Figure 4. Both direct- and indirect-pathway SPNs showed strong activation immediately before and during contraversive movement.

a, Illustration of four action types analyzed in (b) and (c): initiation of movement from left lever (LL) to food magazine (M), from M to LL, from right lever (RL) to M, from M to RL. b, c, GCAMP3 fluorescence in direct- and indirect-pathway SPNs measured in the left striatum, aligned to initiation of the corresponding actions illustrated in (a). Top row: multiple trials showing color-coded GCAMP3 fluorescence and average response from a single D1-Cre (b) and A2A-Cre (c) mouse. Bottom row: averaged responses from 3 D1-Cre (b) and 4 A2A-Cre mice (c). *P<0.05, paired-comparison between baseline and GCAMP3 peak. d, g, multiple trials of GCAMP3 fluorescence and average response aligned to the threshold of each detected fluorescence transient from a single mouse.

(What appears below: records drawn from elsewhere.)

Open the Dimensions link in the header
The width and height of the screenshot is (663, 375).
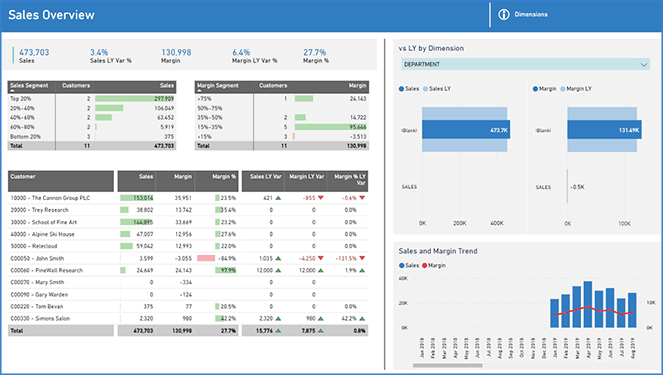(x=531, y=14)
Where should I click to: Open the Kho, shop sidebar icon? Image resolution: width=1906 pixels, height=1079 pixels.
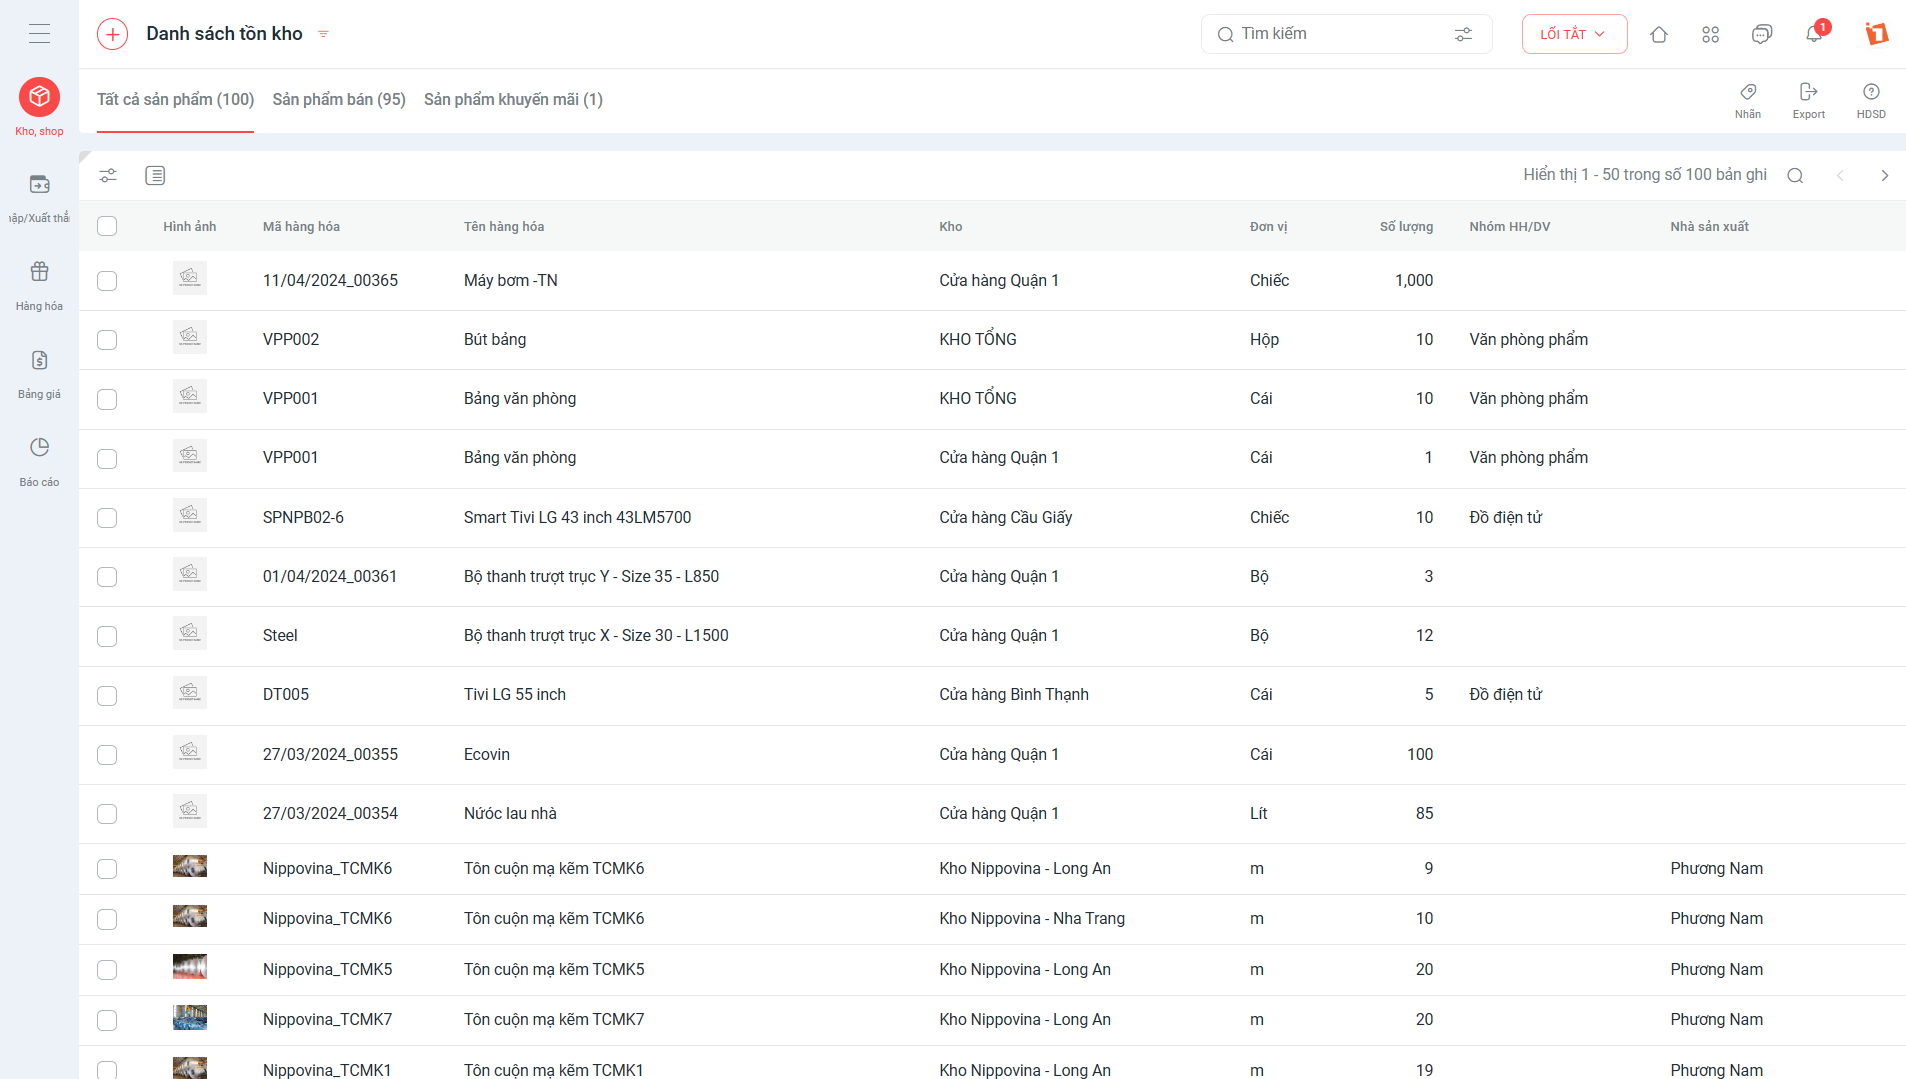tap(39, 97)
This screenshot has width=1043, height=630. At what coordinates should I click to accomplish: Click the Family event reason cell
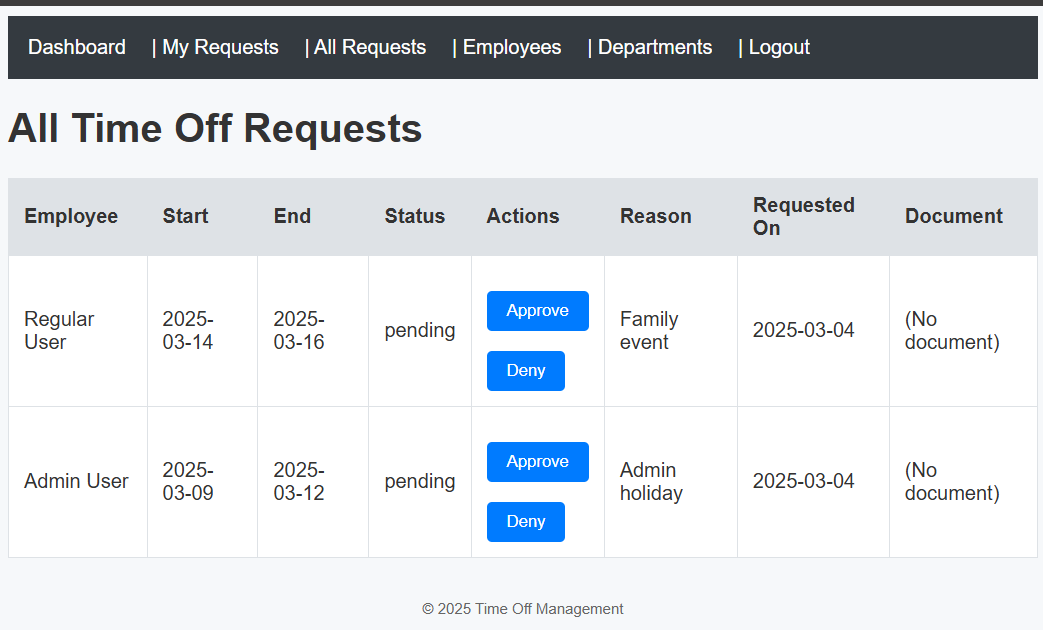point(649,330)
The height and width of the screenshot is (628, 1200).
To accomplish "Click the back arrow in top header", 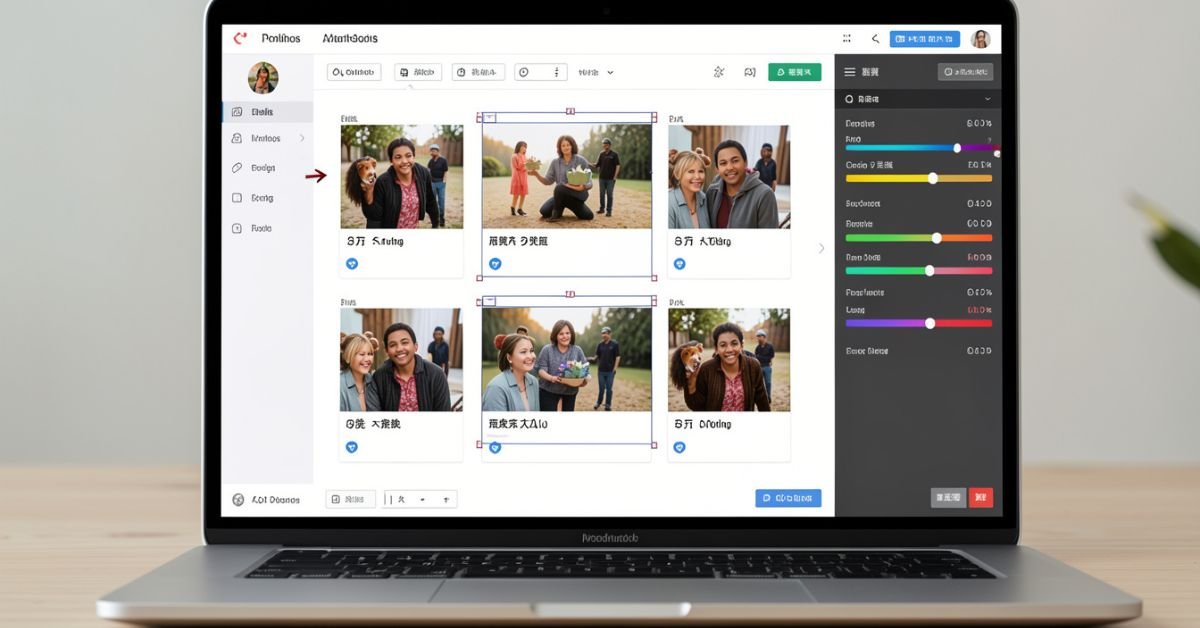I will pos(875,39).
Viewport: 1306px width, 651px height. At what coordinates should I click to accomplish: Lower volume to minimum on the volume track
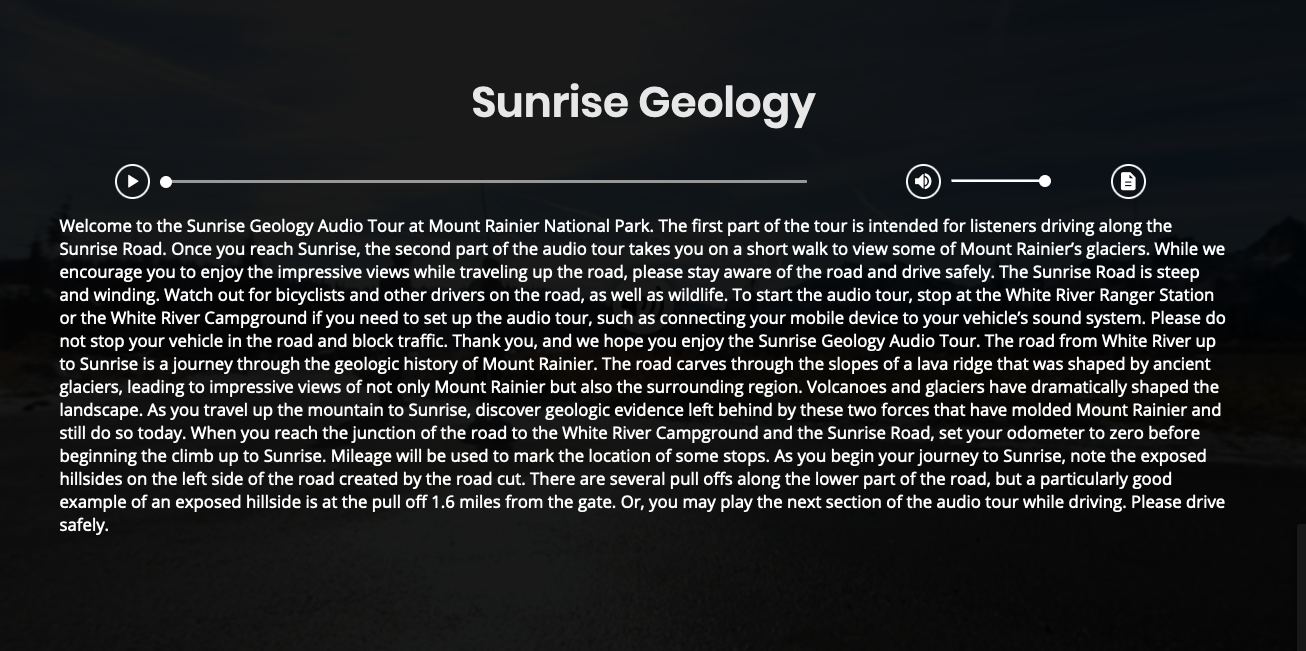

The two boxes indicate ‘Pre’ and ‘Post’ time windows analyzed in panels (e), (f), (h), and (i). e, h, Probability analysis of different types of locomotor activities before and after onset of fluorescence transients in direct- (e) and indirect-pathway (h) SPNs in left striatum. Interaction between action states and Pre/Post, Direct-pathway F_4,10=233, P<0.001; indirect-pathway F_4,10=39.4, P<0.001; Posthocs, *P<0.05, **P<0.01, ***P<0.001. f, i, Probability analysis of two categories of locomotor activity based on whether a rightward movement was made within the defined time window. Right move- was pooled from ‘inactive’, ‘left turn’ and ‘straight’ in (e) and (h). Right move+ was pooled from ‘right turn’ and ‘complex’ in (e) and (h). N = 3 for D1-Cre, N = 4 for A2A-Cre mice. Error bars represent ±S.E.M.